[[ Exercise material open ]]

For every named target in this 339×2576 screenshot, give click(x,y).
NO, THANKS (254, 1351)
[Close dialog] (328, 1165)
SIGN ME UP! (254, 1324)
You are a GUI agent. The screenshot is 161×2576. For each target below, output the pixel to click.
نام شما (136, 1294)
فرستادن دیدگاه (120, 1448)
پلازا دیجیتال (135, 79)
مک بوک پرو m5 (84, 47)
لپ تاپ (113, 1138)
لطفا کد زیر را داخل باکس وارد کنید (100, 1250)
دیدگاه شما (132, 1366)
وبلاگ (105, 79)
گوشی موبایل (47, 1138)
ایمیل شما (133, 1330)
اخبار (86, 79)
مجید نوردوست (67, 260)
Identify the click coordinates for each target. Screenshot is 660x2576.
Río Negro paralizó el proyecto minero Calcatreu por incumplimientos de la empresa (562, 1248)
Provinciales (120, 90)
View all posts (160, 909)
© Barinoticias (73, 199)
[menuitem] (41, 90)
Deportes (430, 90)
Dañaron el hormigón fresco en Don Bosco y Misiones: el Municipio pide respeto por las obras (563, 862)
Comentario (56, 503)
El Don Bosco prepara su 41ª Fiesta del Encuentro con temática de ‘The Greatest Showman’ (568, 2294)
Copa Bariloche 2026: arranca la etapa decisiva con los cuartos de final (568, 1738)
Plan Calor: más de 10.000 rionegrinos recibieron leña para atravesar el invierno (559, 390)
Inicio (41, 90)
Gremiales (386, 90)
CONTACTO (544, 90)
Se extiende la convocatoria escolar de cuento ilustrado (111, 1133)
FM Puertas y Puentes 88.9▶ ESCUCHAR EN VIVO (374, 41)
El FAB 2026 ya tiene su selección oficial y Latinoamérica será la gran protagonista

[[ Exercise material closed ]]

Return exactly the lines of the data, and only those, from the line with "El Don Bosco" through the last line, inclusive.

*Response below*:
El Don Bosco prepara su 41ª Fiesta del Encuentro con temática de ‘The Greatest Showman’ (568, 2294)
Copa Bariloche 2026: arranca la etapa decisiva con los cuartos de final (568, 1738)
Plan Calor: más de 10.000 rionegrinos recibieron leña para atravesar el invierno (559, 390)
Inicio (41, 90)
Gremiales (386, 90)
CONTACTO (544, 90)
Se extiende la convocatoria escolar de cuento ilustrado (111, 1133)
FM Puertas y Puentes 88.9▶ ESCUCHAR EN VIVO (374, 41)
El FAB 2026 ya tiene su selección oficial y Latinoamérica será la gran protagonista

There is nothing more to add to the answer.